Never implement new features if test suite is failing due to agent changes
All tests must pass (or be explicitly skipped with reason) before new work
Do NOT create issue_closure checkpoint if quality checks fail
Stop MR creation if ANY regression is found
Do NOT mark checkpoint complete until MR is verified on GitLab

These aren't suggestions—they're circuit breakers.

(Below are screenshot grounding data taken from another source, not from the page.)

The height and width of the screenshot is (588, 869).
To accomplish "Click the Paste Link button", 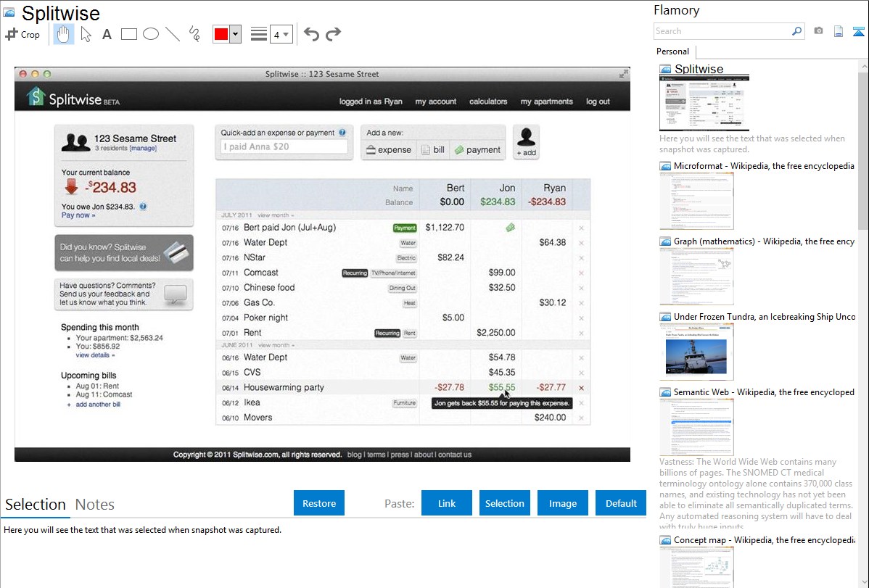I will tap(447, 503).
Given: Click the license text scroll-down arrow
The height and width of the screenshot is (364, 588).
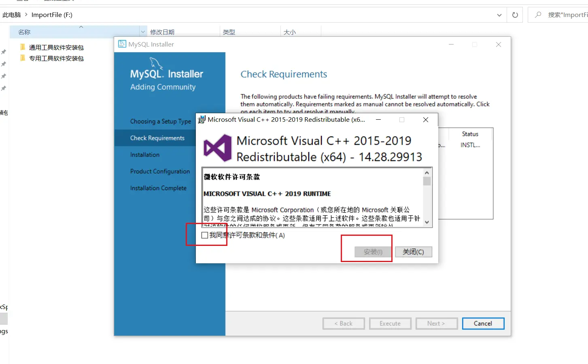Looking at the screenshot, I should click(427, 222).
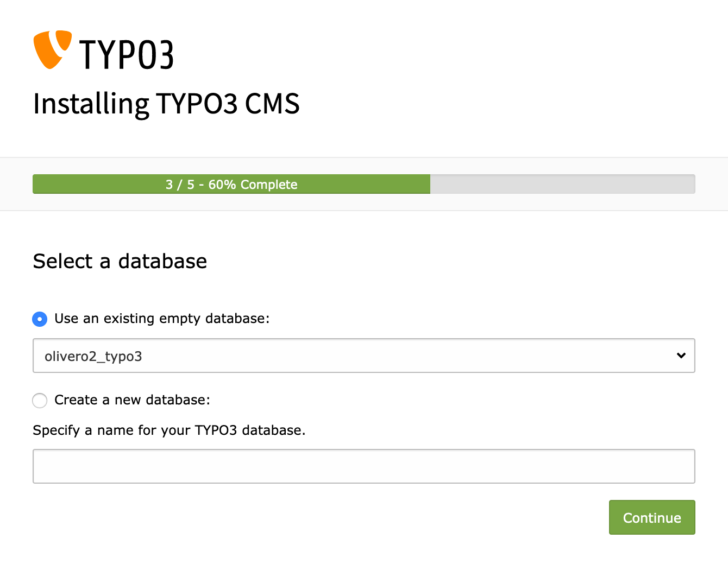Select the 'Use an existing empty database' radio

coord(40,319)
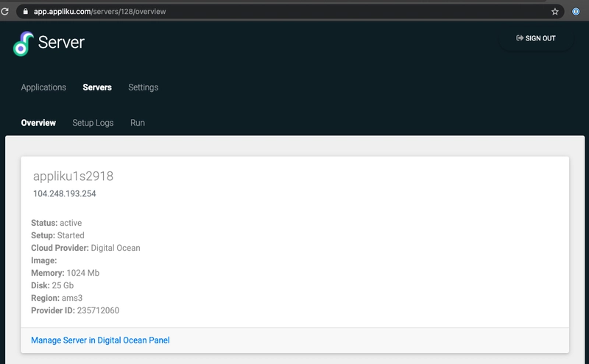Go to the Applications section
589x364 pixels.
[43, 87]
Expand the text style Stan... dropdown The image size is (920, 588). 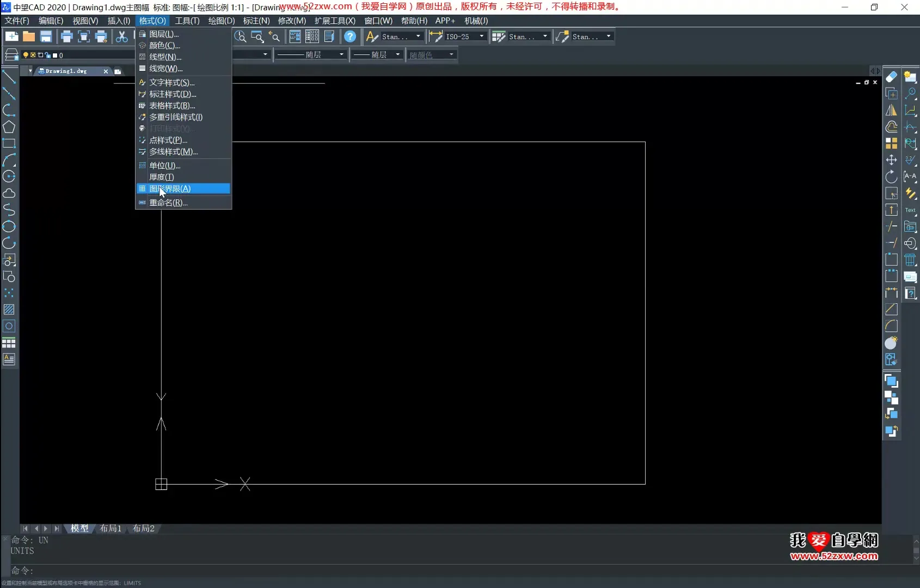[418, 36]
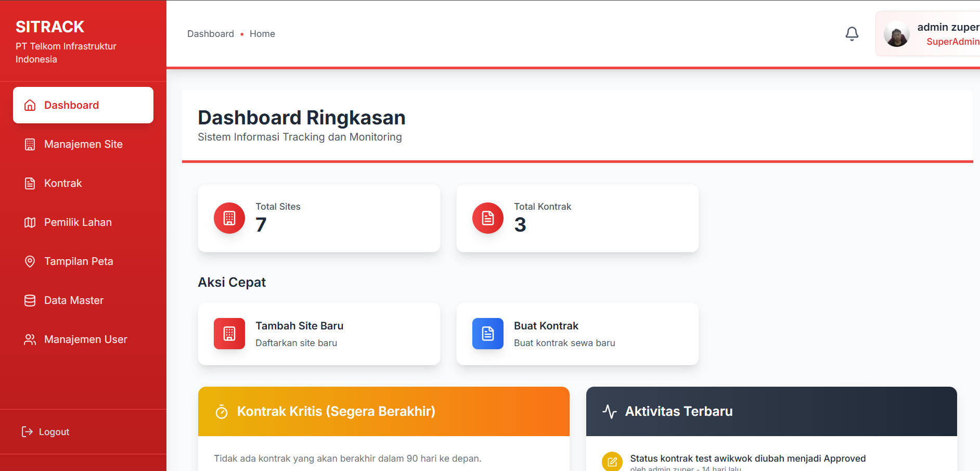
Task: Click the Kontrak document icon in sidebar
Action: pos(30,183)
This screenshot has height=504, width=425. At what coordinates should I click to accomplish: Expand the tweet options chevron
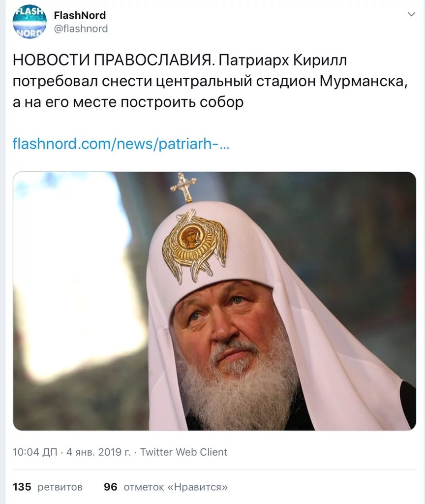[411, 14]
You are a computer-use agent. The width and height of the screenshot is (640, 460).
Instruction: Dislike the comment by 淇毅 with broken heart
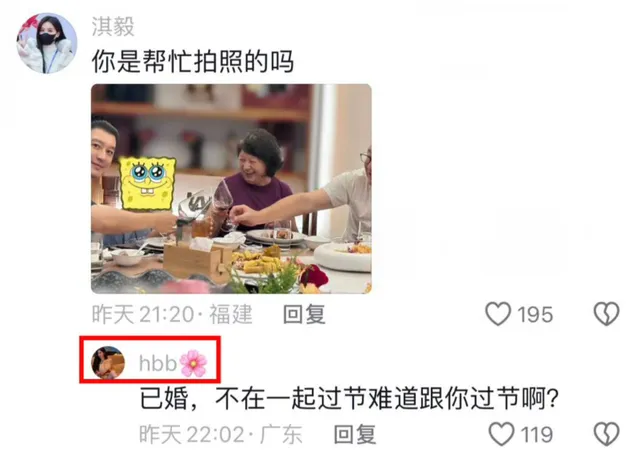(606, 314)
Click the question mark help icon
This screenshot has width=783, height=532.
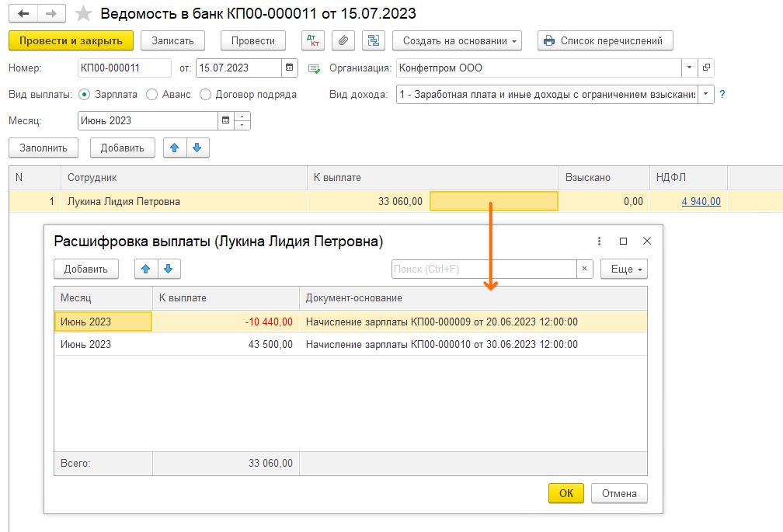(722, 94)
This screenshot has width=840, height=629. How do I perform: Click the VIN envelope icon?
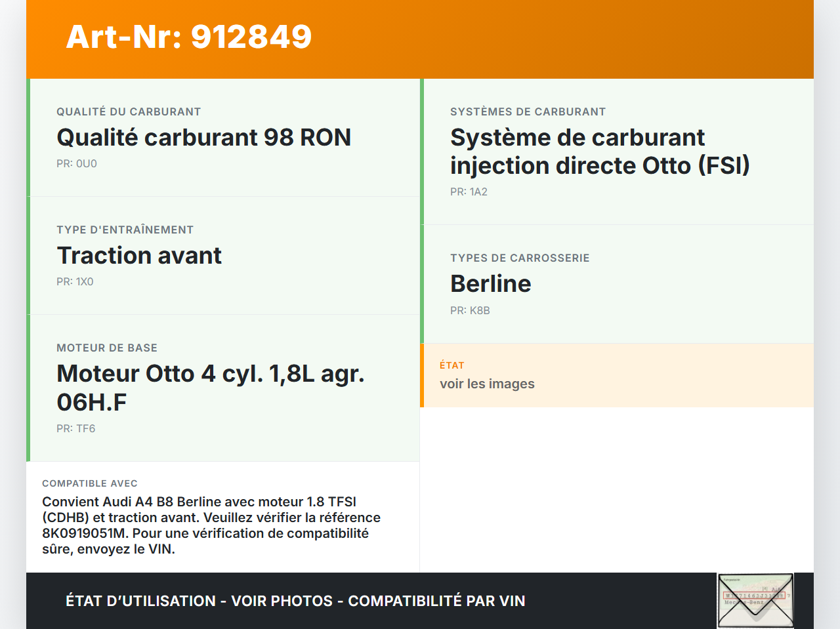[x=755, y=600]
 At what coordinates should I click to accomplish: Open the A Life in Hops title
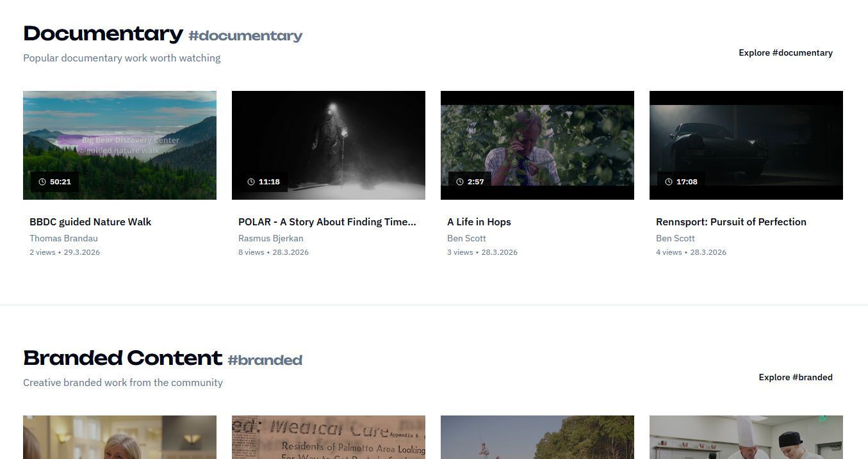tap(479, 222)
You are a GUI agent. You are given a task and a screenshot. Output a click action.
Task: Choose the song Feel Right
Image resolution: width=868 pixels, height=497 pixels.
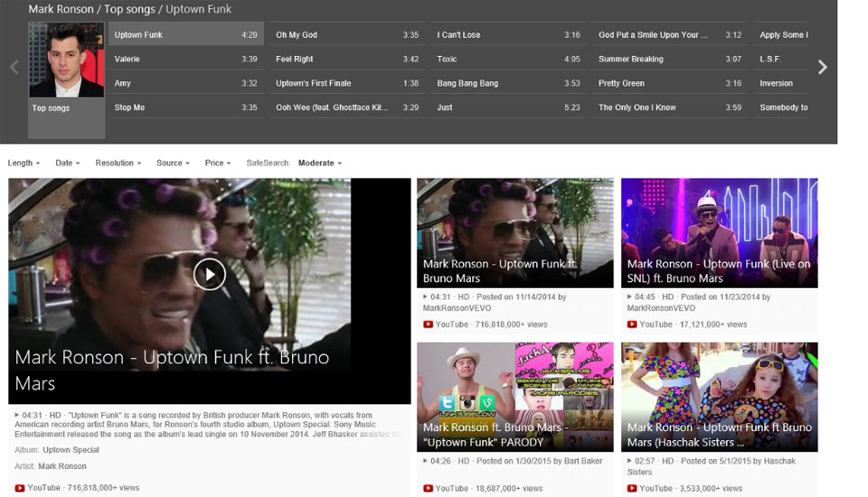[295, 59]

Without them, a harness running for 24 hours would accumulate errors until the codebase is unusable.

Security Boundaries:

The Claude Agent SDK enables fine-grained control over what agents can do:

Directory isolation - Agents can only operate within the project directory
Command filtering - Dangerous bash commands are blocked via pre-tool-use hooks
Tool allowlists - Only approved tools (read, write, bash, MCP) are available
Sandboxed execution - Agents run in controlled subprocess environments

Bash Security Hook (agent/core/hooks/security.py):

The harness implements a comprehensive bash command security hook using an allowlist approach:

Allowed commands - Only specific commands permitted: ls, cat, head, tail, grep, cp, mkdir, chmod, npm, node, git, ps, lsof, sleep, pkill, cd, gh, echo
Sensitive command validation - Extra checks for pkill (only dev processes), chmod (only +x), and script execution
Command injection prevention - Blocks command substitution ($(...), backticks), subshells, and dangerous metacharacters
Path traversal prevention - Validates script paths resolve within the current directory
Argument sanitization - Limits argument count/length, blocks shell metacharacters in arguments

Commands not in the allowlist are blocked with an explanatory error message.

Architecture

Three levels of detail: Overview (L1) → Component (L2) → Runtime (L3)

Component Architecture

┌─────────────────────────────────────────────────────────────────────────────┐
│                              TUI (tui/)                                     │
│  ┌─────────┐ ┌─────────┐ ┌─────────┐ ┌─────────┐ ┌─────────┐ ┌───────────┐  │
│  │  Repo   │→│  Spec   │→│ Branch  │→│ Agent   │→│Advanced │→│  Running  │  │
│  │ Screen  │ │ Screen  │ │ Screen  │ │ Options │ │ Options │ │ (logs+ckpt│  │
│  └─────────┘ └─────────┘ └─────────┘ └─────────┘ └─────────┘ └───────────┘  │
└───────────────────────────────────┬─────────────────────────────────────────┘
                                    │ daemon socket
┌───────────────────────────────────▼─────────────────────────────────────────┐
│                           Daemon (agent/daemon/)                            │
│                     manages agent subprocesses + state                      │
└───────────────────────────────────┬─────────────────────────────────────────┘
                                    │
        ┌───────────────────────────┼───────────────────────────┐
        ▼                           ▼                           ▼
┌───────────────┐           ┌───────────────┐           ┌───────────────┐
│  Initializer  │ ────────▶ │    Coding     │ ────────▶ │  MR Creation  │
│    Agent      │           │    Agent      │           │    Agent      │
│               │           │    (loop)     │           │               │
│ • Verify proj │           │ • Pick issue  │           │ • Sync branch │
│ • Create issue│           │ • Implement   │           │ • Final tests │
│ • Enrich      │           │ • Test+verify │           │ • Create MR   │
│ • Make branch │           │ • Close issue │           │ • Verify MR   │
└───────┬───────┘           └───────┬───────┘           └───────┬───────┘
        │                           │                           │
        └───────────────────────────┴───────────────────────────┘
                                    │
┌───────────────────────────────────▼─────────────────────────────────────────┐
│                         MCP Servers (Integration)                           │
│  ┌─────────┐  ┌─────────┐  ┌─────────┐  ┌─────────┐  ┌─────────┐           │
│  │ GitLab  │  │Context7 │  │ SearxNG │  │Puppeteer│  │  Files  │           │
│  │ issues  │  │lib docs │  │ search  │  │ browser │  │ quality │           │
│  │   MRs   │  │         │  │         │  │  tests  │  │  gates  │           │
│  └─────────┘  └─────────┘  └─────────┘  └─────────┘  └─────────┘           │
└─────────────────────────────────────────────────────────────────────────────┘

Checkpoint Flow

When each HITL checkpoint occurs. Details in HITL Checkpoints table.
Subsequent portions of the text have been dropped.